• Data for this exercise:

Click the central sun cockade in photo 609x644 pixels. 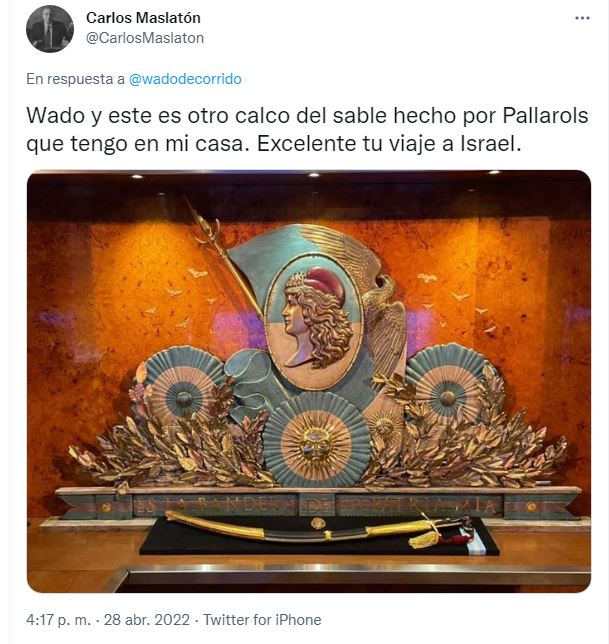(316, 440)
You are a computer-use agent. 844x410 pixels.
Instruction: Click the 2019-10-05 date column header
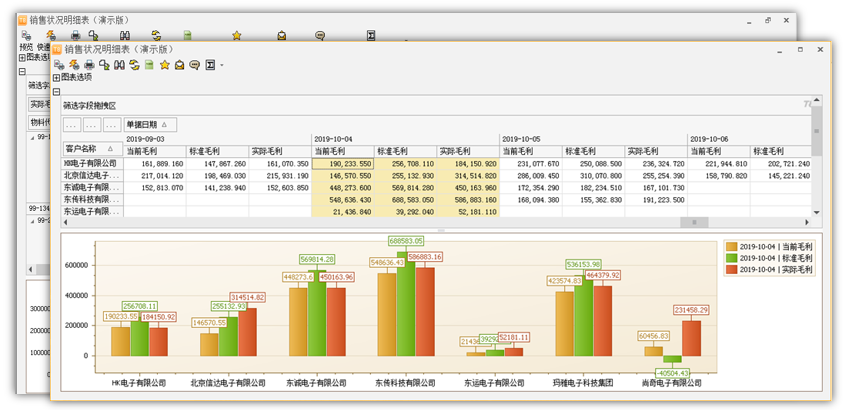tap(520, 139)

* * *

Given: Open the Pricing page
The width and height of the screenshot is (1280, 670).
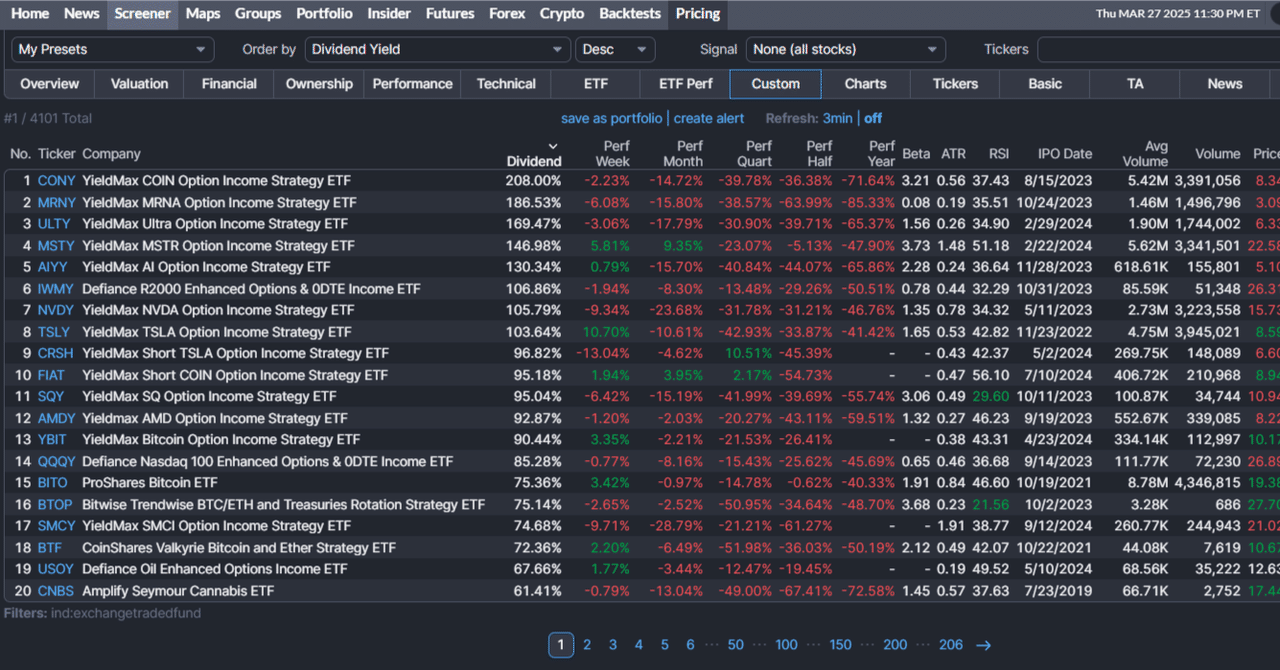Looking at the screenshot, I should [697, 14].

• Requirements: Copy verbatim the lines running from the one containing "Given: Open the Pricing page" through the one containing "Looking at the", both included, omitting the pictures.

• Output below:
Given: Open the Pricing page
The width and height of the screenshot is (1280, 670).
Looking at the screenshot, I should [697, 14].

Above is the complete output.